In Australia, these clouds most commonly form in large and intense bushfire smoke plumes. The official name for them is 'flammagenitus', but they're also known as fire-generated thunderstorms.
Intense heat from the fire makes air rise rapidly in the smoke plume. The rising hot air is turbulent and draws in cooler air from outside the plume, which helps cool the plume as it rises.
As the plume rises higher, the atmospheric pressure reduces. This makes the plume air expand and cool even more. If it cools enough, moisture in the plume air turns from a gas to liquid (condenses) and forms cumulus cloud. Because it comes from the fire (pyro) plume, we call it 'pyrocumulus'.
The condensation process releases heat. This makes the cloud warmer and more buoyant, driving air upwards. Further expansion and cooling means more condensation and the cloud air accelerates upwards even more. In the right conditions, the cloud reaches the upper troposphere before losing buoyancy. The cloud is now a ‘pyrocumulonimbus’.

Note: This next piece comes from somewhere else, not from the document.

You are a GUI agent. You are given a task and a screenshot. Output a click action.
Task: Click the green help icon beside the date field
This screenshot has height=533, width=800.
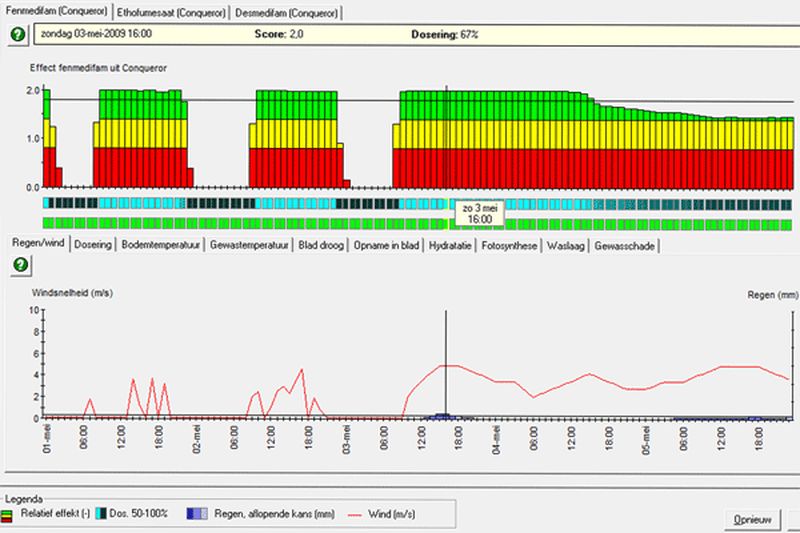coord(17,35)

Different types of ice particles collide in the very cold upper parts of these clouds. This may build electrical charge, which is released by giant sparks – lightning. Sometimes lightning does not develop in pyrocumulonimbus clouds. This is due to smoke in the clouds changing how the ice forms.
How pyrocumulonimbus clouds develop:
These thunderstorms can be linked to dangerous and erratic fire behaviour that can make the fire more difficult and hazardous to fight.
When fire-generated thunderstorms form, there can often be intense updrafts – a rapidly moving wind that flows vertically upwards. Scientists are still investigating whether the thunderstorm causes these updrafts to intensify, or whether the intense updrafts make a fire-generated thunderstorm more likely to happen.
These powerful updrafts can draw in so much air that strong winds develop, drawn in from many directions towards the plume. This can cause the fire to burn hotter and sometimes spread faster. The inflowing winds can cause nearby fires – possibly caused by spot fires or lightning strikes – to change direction unexpectedly, as they are drawn into the parent fire.
The updrafts become very tall and because they are so strong, they can carry large burning embers and lift them to great heights. The embers are carried far downwind, where they can ignite new fires (spot fires). During Victoria's Black Saturday bushfires in 2009, one spot fire was recorded more than 30 km from its 'parent' fire.
Lightning can form in these storms, which can cause new fires. In Victoria's Black Saturday fires, lightning from fire-generated thunderstorms started a new fire 100 km from the fire front.
You can read a research paper on this topic: Pyrocumulonimbus lightning and fire ignition on Black Saturday in southeast Australia – American Geophysical Union website.
Thunderstorms can produce intense downbursts that hit the ground and 'burst' outwards, producing very strong and gusty winds that can last 20 minutes or more. These winds can be strong enough to spread the fire in any direction.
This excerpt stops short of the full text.